И иглы лучей опять найдут нашу кровь. Не надо, не плачь. Сиди и смотри,

Как горлом идет любовь.

Лови ее ртом. Стаканы тесны.

Торпедный аккорд — до дна.

Рекламный плакат последней весны

Качает квадрат окна.

Дырявый висок. Слепая орда.

Пойми, никогда не поздно снимать броню.

Целуя кусок трофейного льда

Я молча иду к огню.

Мы — выродки крыс. Мы — пасынки птиц.

И каждый на треть — патрон.

Лежи и смотри, как ядерный принц

Несет свою плеть на трон.

Не плачь, не жалей. Кого нам жалеть ?

Ведь ты, как и я, сирота.

Ну, что ты? Смелей! Нам нужно лететь!

А ну от винта! Все от винта!

СПРОСИ, ЗВЕЗДА

Ой-ей-ей, спроси меня, ясная звезда,

Не скучно ли долбить толоконные лбы ?

Я мету сор новых песен

из старой избы.

Отбивая поклоны, мне хочется встать на дыбы.

Но там — только небо

в кольчуге из синего льда.

Ой-ей-ей, спроси меня, ясная звезда,

Не скучно ли все время вычесывать блох ?

Я молюсь, став коленями на горох.

Меня слышит бог Никола-Лесная вода.

Но сабля ручья

спит в ножнах из синего льда.

Каждому времени — свои ордена.

Но дайте же каждому валенку свой фасон!

Я сам знаю тысячу реальных потех,

и я боюсь сна

из тех, что на все времена.

Звезда! Я люблю колокольный звон…

С земли по воде сквозь огонь в небеса

звон…

Ой-й-й, спроси, звезда,

да скоро ли сам усну,

отлив себе шлем из синего льда ?

Белым зерном меня кормила зима

Там,где сойти с ума не сложней,

чем порвать струну.

Звезда! Зачем мы вошли сюда ?

Мы пришли, чтобы разбить эти латы из синего льда.

Мы пришли, чтобы раскрыть эти ножны из синего льда.
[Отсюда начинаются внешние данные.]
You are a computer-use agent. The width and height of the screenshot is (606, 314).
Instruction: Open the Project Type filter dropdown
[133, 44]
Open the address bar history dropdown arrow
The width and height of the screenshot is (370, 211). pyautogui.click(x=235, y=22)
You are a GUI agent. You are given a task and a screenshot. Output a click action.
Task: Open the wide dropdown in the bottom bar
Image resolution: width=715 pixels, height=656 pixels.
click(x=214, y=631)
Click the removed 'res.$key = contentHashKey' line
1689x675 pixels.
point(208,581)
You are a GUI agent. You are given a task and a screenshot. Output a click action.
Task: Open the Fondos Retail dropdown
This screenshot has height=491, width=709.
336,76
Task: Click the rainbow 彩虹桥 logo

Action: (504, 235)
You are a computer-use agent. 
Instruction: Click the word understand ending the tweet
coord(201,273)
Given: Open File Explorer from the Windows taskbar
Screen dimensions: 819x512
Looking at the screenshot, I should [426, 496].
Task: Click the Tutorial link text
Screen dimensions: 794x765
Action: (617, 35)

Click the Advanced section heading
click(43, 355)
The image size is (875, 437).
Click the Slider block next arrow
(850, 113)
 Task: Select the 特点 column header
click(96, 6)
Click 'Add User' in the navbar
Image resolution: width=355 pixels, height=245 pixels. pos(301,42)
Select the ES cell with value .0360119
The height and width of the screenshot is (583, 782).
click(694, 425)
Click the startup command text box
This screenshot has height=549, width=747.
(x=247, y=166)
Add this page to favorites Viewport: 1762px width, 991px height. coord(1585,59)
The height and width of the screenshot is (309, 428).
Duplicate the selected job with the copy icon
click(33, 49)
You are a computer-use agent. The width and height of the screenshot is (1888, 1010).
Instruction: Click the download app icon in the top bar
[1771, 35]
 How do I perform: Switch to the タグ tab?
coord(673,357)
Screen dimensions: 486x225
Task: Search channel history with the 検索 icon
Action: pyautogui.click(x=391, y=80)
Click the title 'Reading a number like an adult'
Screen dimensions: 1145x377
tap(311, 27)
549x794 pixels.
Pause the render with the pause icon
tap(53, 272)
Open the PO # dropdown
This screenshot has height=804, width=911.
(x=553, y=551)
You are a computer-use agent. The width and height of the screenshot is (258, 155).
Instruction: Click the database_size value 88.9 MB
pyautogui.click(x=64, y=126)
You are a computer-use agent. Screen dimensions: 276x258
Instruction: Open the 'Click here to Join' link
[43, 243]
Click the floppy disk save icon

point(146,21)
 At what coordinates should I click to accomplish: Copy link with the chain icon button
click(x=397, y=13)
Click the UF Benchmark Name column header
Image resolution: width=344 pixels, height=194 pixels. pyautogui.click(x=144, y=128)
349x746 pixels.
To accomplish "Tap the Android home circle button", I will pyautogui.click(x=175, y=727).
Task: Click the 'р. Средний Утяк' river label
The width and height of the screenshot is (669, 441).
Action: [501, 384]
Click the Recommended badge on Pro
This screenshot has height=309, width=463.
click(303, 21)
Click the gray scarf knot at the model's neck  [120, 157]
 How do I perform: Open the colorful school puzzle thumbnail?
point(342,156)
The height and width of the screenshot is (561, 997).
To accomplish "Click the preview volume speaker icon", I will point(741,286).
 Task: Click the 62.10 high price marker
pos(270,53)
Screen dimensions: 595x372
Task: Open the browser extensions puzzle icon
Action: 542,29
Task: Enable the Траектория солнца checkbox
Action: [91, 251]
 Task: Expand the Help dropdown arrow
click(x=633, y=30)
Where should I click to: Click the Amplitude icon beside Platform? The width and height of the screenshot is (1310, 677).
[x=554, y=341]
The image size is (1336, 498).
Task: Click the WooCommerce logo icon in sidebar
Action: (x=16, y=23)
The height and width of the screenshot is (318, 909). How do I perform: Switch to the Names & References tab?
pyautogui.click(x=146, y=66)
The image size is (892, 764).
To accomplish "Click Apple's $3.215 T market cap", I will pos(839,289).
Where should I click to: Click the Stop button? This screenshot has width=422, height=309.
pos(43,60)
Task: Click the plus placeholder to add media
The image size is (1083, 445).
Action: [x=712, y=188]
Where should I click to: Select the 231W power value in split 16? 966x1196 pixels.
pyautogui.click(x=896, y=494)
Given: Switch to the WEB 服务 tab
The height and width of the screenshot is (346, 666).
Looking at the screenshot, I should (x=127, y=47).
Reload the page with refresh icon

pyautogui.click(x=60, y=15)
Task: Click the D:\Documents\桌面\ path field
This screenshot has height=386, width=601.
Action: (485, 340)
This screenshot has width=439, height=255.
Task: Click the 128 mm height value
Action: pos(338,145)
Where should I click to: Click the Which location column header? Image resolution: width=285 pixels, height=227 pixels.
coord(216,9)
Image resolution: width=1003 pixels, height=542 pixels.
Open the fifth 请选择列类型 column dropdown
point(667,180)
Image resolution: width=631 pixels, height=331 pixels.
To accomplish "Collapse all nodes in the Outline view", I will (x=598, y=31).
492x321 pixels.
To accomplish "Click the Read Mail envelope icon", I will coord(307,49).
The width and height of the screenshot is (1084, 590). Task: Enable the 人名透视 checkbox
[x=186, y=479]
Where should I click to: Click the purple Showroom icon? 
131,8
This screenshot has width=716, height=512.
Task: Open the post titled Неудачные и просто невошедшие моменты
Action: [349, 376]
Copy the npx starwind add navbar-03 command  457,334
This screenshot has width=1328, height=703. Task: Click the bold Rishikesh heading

Мы сгорим на экранах из синего льда.

Мы украсим шлемы из синего льда.

И мы станем скипетром из синего льда.

Ой-ей-ей, спроси меня, ясная звезда.

Ой-ей-ей, спаси меня, ясная звезда.

ВЕЧНЫЙ ПОСТ

Засучи мне, Господи, рукава!

Подари мне посох на верный

путь!

Я пойду смотреть, как твоя вдова

В кулаке скрутила сухую грудь.

В кулаке скрутила сухую грудь.

Уронила кружево до зари.

Подари мне посох на верный путь!

Отнесу ей постные сухари.

Отнесу ей черные сухари.

Раскрошу да брошу до самых звезд.

Гори-гори ясно! Гори…

По Руси, по матушке — Вечный пост.

Хлебом с болью встретят златые дни.

Завернут в три шкуры да все ребром.

Не собрать гостей на твои огни.

Храни нас, Господи!

Храни нас, покуда не грянет Гром!

Завяжи мой влас песней на ветру!

Положи ей властью на имена!

Я пойду смотреть, как твою сестру

Кроют сваты в темную, в три бревна.

Как венчают в сраме, приняв пинком.

Синяком суди, да ряди в ремни.

Но сегодня вечером я тайком

Отнесу ей сердце, летящее с яблони.

Пусть возьмет на зуб, да не в квас, а в кровь.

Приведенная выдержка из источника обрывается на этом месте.